TikTok is the second most downloaded application in the world. It brings together nearly 800 million active users who share fun and entertaining content. The average age in this social network is around 14 years. However, behind their benevolent videos, some famous "TikTokers" are said to extort money from young subscribers, as revealed by 60 million consumers.

The scam is simple: it relies on donations from a user in exchange for TikTokeurs attention or advertising. On TikTok, there is a store where users can buy virtual money and "gifts" that they can then give to TikTokers when they perform live.

600 euros paid to a TikTokeuse

At the end of August 2020, two TikTokers from the account "elles_sassument_off" called their subscribers to report personalities who demand money from minors. The two young women explain to 60 million consumers having received more than 150 testimonials in a few days.

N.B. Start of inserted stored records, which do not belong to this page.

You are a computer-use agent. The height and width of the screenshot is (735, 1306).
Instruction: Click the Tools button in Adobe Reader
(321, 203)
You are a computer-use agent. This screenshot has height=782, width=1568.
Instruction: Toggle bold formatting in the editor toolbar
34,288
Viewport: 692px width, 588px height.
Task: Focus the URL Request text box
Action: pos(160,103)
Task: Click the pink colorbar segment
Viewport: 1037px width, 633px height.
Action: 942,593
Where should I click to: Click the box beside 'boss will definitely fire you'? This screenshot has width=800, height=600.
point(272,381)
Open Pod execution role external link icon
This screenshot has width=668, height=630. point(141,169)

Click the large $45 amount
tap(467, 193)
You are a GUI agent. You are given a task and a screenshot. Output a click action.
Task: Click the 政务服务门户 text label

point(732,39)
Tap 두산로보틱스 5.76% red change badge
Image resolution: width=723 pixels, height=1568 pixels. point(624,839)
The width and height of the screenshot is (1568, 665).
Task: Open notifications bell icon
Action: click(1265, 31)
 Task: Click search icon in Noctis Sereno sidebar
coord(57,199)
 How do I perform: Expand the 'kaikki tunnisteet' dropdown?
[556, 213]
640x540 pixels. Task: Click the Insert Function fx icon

The consumer association also broadcast several testimonials from young people who have donated money to their favorite TikTokers. Julie, 16, revealed to the magazine that she gave more than 600 euros to the tiktokeuse Oriane Farib alias "aanxly" on the social network. To get her attention, the young woman sends her gifts during her live shows. The Combine Works - The celebrity adds her to a private group and starts chatting with Julie. However, the conversations are interrupted when the high school student stops donating.

Threats from some tiktokers

According to 60 million consumers, Oriane Farib would also have auctioned her secondary account "aanflysecours". "Whoever gave the most money won the account. I sent more than 600 euros to try to win it, but to no avail," one TikToker told the magazine.

"To get ads and gain subscribers, I transferred several hundred euros to Benoît Chevalier via PayPal, using my fathers credit card," said Hugo, a 13-year-old boy. When they noticed the expenses, the young mans parents requested a refund from Paypal. Deprived of donations, the influencer later threatened Hugo.

These scams seem to be becoming more and more common on TikTok. Minors are also more likely to pay money so they can connect with their idol or earn subscriptions. However, the social network said that only people over 18 can buy "coins" in the app.